[Information shown]

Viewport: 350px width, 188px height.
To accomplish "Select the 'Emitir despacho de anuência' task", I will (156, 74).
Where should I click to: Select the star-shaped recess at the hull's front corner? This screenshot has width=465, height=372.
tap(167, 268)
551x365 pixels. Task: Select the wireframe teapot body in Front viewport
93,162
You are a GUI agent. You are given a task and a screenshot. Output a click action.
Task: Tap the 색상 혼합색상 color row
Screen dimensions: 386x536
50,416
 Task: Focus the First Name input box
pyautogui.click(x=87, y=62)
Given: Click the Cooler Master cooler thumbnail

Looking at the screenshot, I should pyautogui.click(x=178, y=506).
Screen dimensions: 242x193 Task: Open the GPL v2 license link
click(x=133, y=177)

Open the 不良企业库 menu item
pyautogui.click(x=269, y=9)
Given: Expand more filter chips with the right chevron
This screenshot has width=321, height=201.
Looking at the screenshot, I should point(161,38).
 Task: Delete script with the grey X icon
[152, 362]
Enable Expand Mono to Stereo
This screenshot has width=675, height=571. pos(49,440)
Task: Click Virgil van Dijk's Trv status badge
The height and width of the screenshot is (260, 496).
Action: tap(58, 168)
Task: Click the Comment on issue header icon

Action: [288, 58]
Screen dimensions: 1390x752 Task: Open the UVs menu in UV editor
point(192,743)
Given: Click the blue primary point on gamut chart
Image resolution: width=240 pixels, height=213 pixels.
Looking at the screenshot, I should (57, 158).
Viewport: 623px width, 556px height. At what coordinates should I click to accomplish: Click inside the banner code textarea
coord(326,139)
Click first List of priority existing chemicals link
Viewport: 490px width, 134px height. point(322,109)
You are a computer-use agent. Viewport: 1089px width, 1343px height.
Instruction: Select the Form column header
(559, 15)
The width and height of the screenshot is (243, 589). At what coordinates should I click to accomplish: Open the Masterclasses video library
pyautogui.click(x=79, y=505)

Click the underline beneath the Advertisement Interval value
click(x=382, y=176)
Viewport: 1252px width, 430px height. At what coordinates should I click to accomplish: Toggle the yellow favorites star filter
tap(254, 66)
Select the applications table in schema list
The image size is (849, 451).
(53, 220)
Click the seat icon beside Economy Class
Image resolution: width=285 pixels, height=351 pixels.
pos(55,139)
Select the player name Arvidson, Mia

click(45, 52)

[/Information shown]

**Brief**
Give back the full listing above, exactly as it reads.

**Answer box**
Viewport: 350px width, 188px height.
To accomplish "Select the 'Emitir despacho de anuência' task", I will (156, 74).
Where should I click to: Select the star-shaped recess at the hull's front corner? This screenshot has width=465, height=372.
tap(167, 268)
551x365 pixels. Task: Select the wireframe teapot body in Front viewport
93,162
You are a GUI agent. You are given a task and a screenshot. Output a click action.
Task: Tap the 색상 혼합색상 color row
Screen dimensions: 386x536
50,416
 Task: Focus the First Name input box
pyautogui.click(x=87, y=62)
Given: Click the Cooler Master cooler thumbnail

Looking at the screenshot, I should pyautogui.click(x=178, y=506).
Screen dimensions: 242x193 Task: Open the GPL v2 license link
click(x=133, y=177)

Open the 不良企业库 menu item
pyautogui.click(x=269, y=9)
Given: Expand more filter chips with the right chevron
This screenshot has width=321, height=201.
Looking at the screenshot, I should point(161,38).
 Task: Delete script with the grey X icon
[152, 362]
Enable Expand Mono to Stereo
This screenshot has width=675, height=571. pos(49,440)
Task: Click Virgil van Dijk's Trv status badge
The height and width of the screenshot is (260, 496).
Action: tap(58, 168)
Task: Click the Comment on issue header icon

Action: [288, 58]
Screen dimensions: 1390x752 Task: Open the UVs menu in UV editor
point(192,743)
Given: Click the blue primary point on gamut chart
Image resolution: width=240 pixels, height=213 pixels.
Looking at the screenshot, I should (57, 158).
Viewport: 623px width, 556px height. At what coordinates should I click to accomplish: Click inside the banner code textarea
coord(326,139)
Click first List of priority existing chemicals link
Viewport: 490px width, 134px height. point(322,109)
You are a computer-use agent. Viewport: 1089px width, 1343px height.
Instruction: Select the Form column header
(559, 15)
The width and height of the screenshot is (243, 589). At what coordinates should I click to accomplish: Open the Masterclasses video library
pyautogui.click(x=79, y=505)

Click the underline beneath the Advertisement Interval value
click(x=382, y=176)
Viewport: 1252px width, 430px height. At what coordinates should I click to accomplish: Toggle the yellow favorites star filter
tap(254, 66)
Select the applications table in schema list
The image size is (849, 451).
(53, 220)
Click the seat icon beside Economy Class
Image resolution: width=285 pixels, height=351 pixels.
pos(55,139)
Select the player name Arvidson, Mia

click(45, 52)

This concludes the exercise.